[Text under study Boundary: Start]
Exosomes that target antigen specifically and deliver dsRNA of choice for physiologic and exquisitely specific siRNA therapy
2nd International Conference on Vaccines and Vaccination
August 20-22, 2012 Hilton Chicago/Northbrook, USA

Philip W. Askenase

Accepted Abstracts: J Vaccines Vaccin

Abstract:

W e have discovered a new form of immunological regulation. Suppressive CD8+ T cells from high dose antigen tolerized mice release physiologic nanovesicle exosomes containing inhibitory miRNA. The suppressive exosomes are present in the plasma of the tolerized donors and thus disperse in a systemic endocrine manner. The exosomes target and then suppress distant effector T cells by delivering inhibitory miRNA we have identified. They likely act in our system by binding to antigen bearing dendritic cells that suppress companion antigen specific effector CD4+ T cells. In mice deficient in the involved miRNA, and thus had no suppressive function, transfection with the specific miRNA and not controls or mimics, reconstituted suppression. We have discovered that the suppressive miRNA exosomes act antigen-specifically. This is via a coating of antigen-specific immunoglobulin chains demonstrated by flow cytometry, likely derived from a B cell subpopulation activated during the tolerizing protocol. Consequently, tolerized pan immunoglobulin deficient mice cannot generate suppressive exosomes, but if antigen-specific antibody chains are added their suppression is reconstituted. The exososmes protect the miRNA in transit and act Ag-specifically to deliver the inhibitory miRNA to target effector T cells antigen-specifically. This is the first example of T cell regulation via inhibitory miRNA passing from cell to cell via exosomes and acting antigen-specifically in vivo in a systemic endocrine manner. This work offers new and novel approaches of Ag-specific T cell regulation via transfer of genetic instructions to achieve entirely unique new translational possibilities for the therapy of immunological and other diseases, like cancers. Exososmes can be activated for surface coating with antibody of choice and easily transfected with dsRNA of choice. The result is the construction of therapeutic exosomes as natural physiologic nanoparticles carrying siRNA of choice, delivered antigen specifically to targeted cells via an Ag-specific antibody coating.
[Text under study Boundary: End]
Extend the abstract on antigen-specific exosomes by writing what comes next after its final sentence.
[Material provided Boundary: Start]
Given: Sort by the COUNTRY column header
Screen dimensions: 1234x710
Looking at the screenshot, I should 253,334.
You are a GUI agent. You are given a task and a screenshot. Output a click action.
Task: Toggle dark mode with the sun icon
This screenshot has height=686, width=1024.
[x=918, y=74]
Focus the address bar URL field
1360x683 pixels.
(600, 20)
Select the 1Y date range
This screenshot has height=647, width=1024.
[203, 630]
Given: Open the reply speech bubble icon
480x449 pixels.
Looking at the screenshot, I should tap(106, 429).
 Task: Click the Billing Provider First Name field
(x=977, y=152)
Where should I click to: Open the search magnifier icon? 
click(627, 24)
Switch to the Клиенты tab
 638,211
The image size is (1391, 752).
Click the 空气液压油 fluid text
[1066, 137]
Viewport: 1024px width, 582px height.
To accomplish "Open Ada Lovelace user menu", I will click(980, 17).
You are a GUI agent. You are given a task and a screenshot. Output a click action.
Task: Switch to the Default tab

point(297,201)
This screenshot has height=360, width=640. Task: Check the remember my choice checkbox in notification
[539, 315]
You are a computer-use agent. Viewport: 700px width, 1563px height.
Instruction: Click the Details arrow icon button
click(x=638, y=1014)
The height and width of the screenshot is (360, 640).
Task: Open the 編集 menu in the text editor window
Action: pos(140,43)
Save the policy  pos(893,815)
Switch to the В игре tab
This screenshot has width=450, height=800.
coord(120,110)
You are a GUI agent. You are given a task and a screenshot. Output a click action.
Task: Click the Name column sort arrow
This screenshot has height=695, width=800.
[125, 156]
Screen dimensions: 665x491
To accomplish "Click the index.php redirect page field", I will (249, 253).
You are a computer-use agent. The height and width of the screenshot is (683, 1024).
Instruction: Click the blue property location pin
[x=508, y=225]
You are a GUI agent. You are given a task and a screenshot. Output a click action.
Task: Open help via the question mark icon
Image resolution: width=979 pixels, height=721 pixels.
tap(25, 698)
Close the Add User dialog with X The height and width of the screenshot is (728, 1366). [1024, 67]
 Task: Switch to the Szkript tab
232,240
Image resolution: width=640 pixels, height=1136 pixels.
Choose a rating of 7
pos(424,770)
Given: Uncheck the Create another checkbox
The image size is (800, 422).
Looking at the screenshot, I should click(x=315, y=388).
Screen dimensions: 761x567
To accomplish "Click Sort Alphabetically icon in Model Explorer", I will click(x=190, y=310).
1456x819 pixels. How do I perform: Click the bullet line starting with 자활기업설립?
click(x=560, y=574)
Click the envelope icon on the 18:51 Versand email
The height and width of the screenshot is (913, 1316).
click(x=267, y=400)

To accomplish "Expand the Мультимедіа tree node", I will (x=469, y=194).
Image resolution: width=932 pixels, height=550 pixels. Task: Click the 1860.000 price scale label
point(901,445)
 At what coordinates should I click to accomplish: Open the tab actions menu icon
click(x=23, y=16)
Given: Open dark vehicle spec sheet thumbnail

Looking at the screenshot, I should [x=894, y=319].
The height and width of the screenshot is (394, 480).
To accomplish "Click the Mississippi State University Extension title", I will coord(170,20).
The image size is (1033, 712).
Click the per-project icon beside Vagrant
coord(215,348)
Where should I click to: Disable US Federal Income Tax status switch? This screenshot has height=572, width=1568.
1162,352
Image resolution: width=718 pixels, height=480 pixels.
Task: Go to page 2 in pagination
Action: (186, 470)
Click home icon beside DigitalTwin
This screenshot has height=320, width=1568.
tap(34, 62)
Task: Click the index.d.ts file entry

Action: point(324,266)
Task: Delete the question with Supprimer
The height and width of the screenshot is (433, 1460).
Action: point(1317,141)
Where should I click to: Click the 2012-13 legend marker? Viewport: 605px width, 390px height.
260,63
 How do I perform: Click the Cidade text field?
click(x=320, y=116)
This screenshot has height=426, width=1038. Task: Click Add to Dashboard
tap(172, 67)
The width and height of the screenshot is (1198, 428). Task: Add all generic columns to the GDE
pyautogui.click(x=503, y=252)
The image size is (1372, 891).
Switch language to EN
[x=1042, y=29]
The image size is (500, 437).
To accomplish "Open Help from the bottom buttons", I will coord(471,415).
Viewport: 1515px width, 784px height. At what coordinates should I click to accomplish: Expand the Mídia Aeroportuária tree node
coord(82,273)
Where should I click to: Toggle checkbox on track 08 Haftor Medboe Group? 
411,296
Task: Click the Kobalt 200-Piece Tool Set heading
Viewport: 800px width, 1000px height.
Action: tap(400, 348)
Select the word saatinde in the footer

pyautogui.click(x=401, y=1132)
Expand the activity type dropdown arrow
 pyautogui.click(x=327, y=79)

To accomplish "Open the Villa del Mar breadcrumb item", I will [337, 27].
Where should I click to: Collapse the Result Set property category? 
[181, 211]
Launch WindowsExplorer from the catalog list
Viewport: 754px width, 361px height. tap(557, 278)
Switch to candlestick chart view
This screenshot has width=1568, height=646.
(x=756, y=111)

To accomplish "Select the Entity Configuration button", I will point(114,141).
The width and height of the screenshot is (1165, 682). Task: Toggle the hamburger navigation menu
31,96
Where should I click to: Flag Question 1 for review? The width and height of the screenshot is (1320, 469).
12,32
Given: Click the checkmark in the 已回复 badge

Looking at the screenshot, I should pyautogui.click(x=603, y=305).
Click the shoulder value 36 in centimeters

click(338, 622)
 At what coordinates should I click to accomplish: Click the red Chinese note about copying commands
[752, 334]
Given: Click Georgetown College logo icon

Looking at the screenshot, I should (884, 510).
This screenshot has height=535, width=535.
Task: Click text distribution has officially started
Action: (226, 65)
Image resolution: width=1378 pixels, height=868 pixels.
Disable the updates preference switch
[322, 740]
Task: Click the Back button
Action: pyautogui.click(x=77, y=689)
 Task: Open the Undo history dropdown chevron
[Material provided Boundary: End]
◆ Output
Biography :

Dr Askenase graduated from Brown University and then Yale Medical School, was a Resident at the Harvard Unit of the Boston City Hospital, and a fellow at the NIH (NHLI and NIAMD), and then the Clinical Research Center at Northwick Park and NIMR Mill Hill in London, before returning to Yale to become Professor and Chief of Allergy and Clinical Immunology. He has published 275 original articles, many in first ranking journals, relevant to basic understanding of the regulation of allergic disease responses by T cells, mast cells, basophils, complement, NKT and NK cells.